AUFGABEN:
• 1. Beantworte zum Auszug über die CDU in Sachsen diese drei Fragen:
(a) Wie viele Unionsfreunde kamen zur Regionalkonferenz im Dresdner Hygienemuseum?
(b) Wann hatte ein CDU-Landesparteitag die 12 Thesen beschlossen?
(c) Was nennt Rößler als die Wurzeln des Patriotismus?
• 2. Setze den Artikel über die CDU in Sachsen mit ein paar Absätzen fort, direkt nach dem letzten Satz.

AUSGEWÄHLTER AUSZUG:
+===+

# taz.de -- CDU in Sachsen: Vaterlandsliebe als Krisenarznei
       
       > Bundesweit grübelt die CDU über eine Strategie gegen die AfD. In Sachsen
       > propagiert die Partei nun den Patriotismus.
       
 (IMG) Bild: So schön kann Deutschland sein. So hässlich können Klischees sein
       
       Dresden taz | Was hält unsere Welt im Innersten zusammen? Die sächsische
       Union entdeckt die Faust-Frage neu und kennt auch gleich eine Antwort:
       Patriotismus – die edle Liebe zum Vaterland – gibt Halt und Orientierung.
       
       So stand es in der Einladung zu einer Regionalkonferenz am Dienstagabend im
       Dresdner Hygienemuseum, der etwa 130 Unionsfreunde folgten. Und wenn mit
       deutschem Patriotismus schon nicht die ganze Welt zusammenzuhalten ist,
       dann doch zumindest die schwankende CDU-Wählerschaft, gebeutelt durch
       Attacken von Pegida und der AfD.
       
       Bundesweit laboriert die Union derzeit an der Frage, wie mit der rechten
       Konkurrenz umzugehen ist. Die Dresdner Regionalkonferenz wärmte jene 12
       Thesen über einen „Deutschen Patriotismus im vereinigten Europa“ wieder
       auf, die ein CDU-Landesparteitag schon im November 2005 beschlossen hatte.
       
       Ihr damaliger Autor Matthias Rößler ist heute Landtagspräsident. Als
       Impulsredner referierte er nun sein Werk noch einmal, obschon ein aktuelles
       Nachfolgepapier in Aussicht steht. Rößler propagiert einen idealen,
       unschuldigen, per se positiven Patriotismus, der vom Nationalismus, der
       andere herabwürdigt, zu unterscheiden sei. Als dessen Wurzeln bezeichnet er
       das antike Erbe, das Christentum und die Aufklärung.

+===+

MITGELIEFERTES MATERIAL:
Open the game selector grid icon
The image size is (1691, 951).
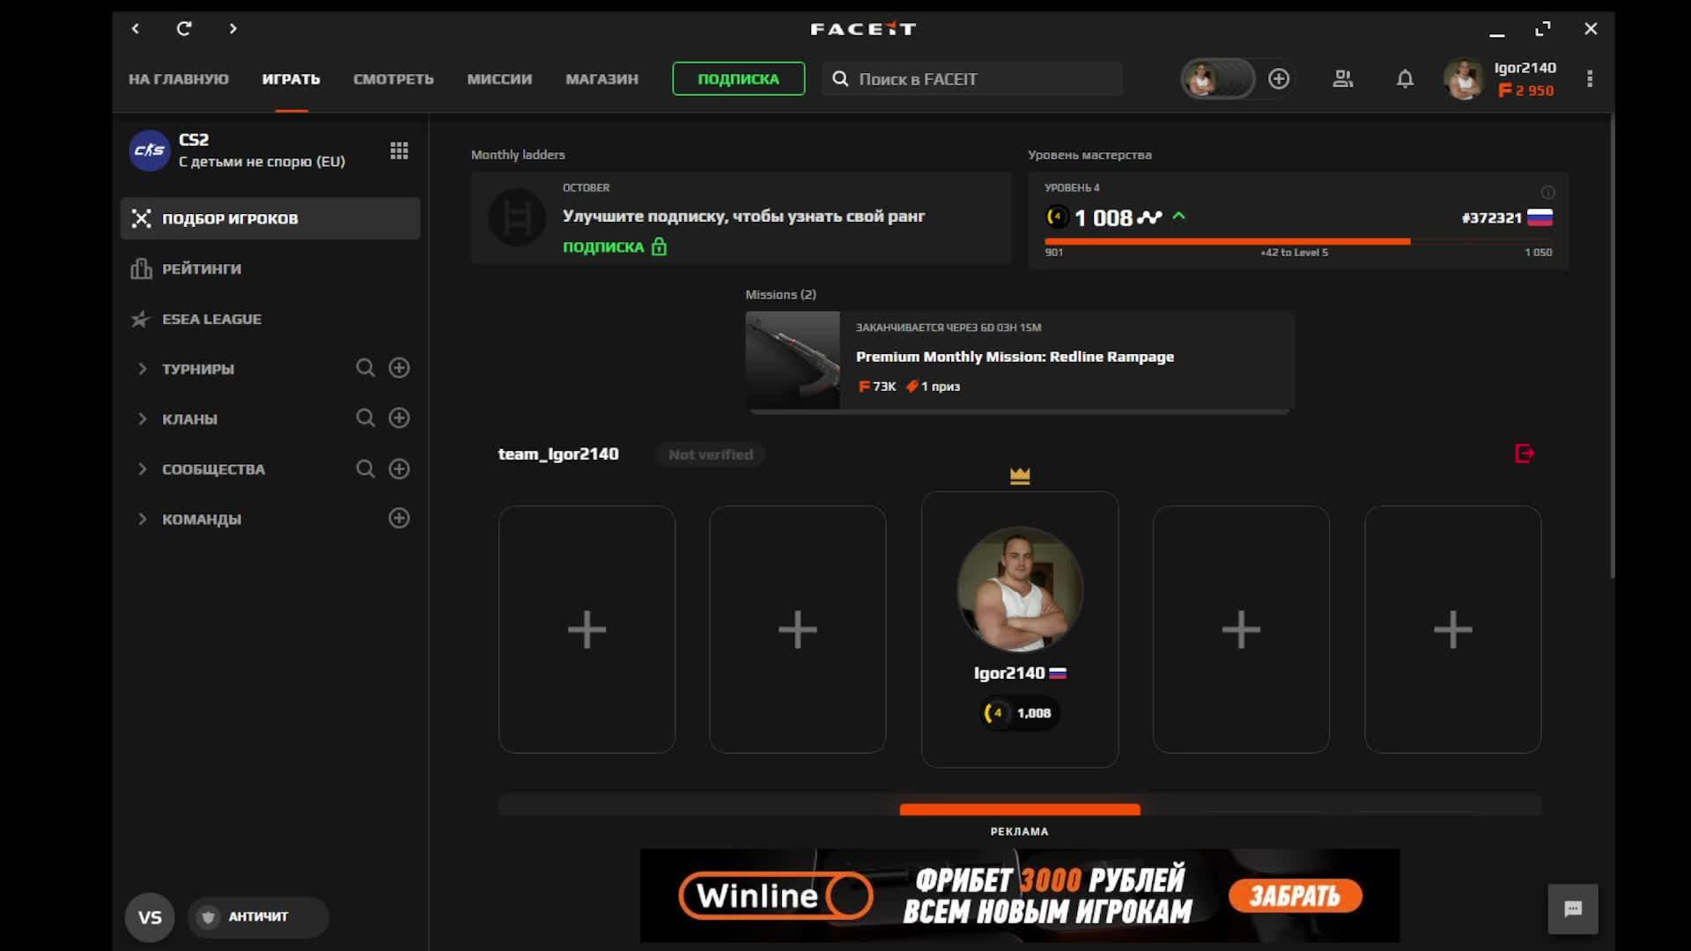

+===+

LÖSUNGEN DER REIHE:
• 1.
(a) Etwa 130.
(b) Im November 2005.
(c) Das antike Erbe, das Christentum und die Aufklärung.

• 2.
       
       ## Toleranz und deutsche Leitkultur
       
       „Echte Patrioten stellen sich den guten und schlechten Seiten der
       Geschichte“, erklärte Rößler. Patriotismus heute sei verbunden mit dem
       Bekenntnis zu Freiheit, Rechtsstaat und Demokratie. Die Toleranz endet für
       Rößler allerdings bei der deutschen Leitkultur: Der hätten sich alle
       Zuwanderer unterzuordnen. „Sie müssen sich mit Haut und Haaren auf unser
       Land, auf unsere Gesellschaft einlassen“, rief Rößler unter Beifall.
       
       Was diese Leitkultur ausmacht, wie sie konkret zu fassen ist, sagte Rößler
       nicht. Es wurde auch in der Diskussion nicht erörtert. Über die
       „emotionalen Symbole“ Flagge, Fußball und Nationalhymne gingen die Ansätze
       nicht hinaus.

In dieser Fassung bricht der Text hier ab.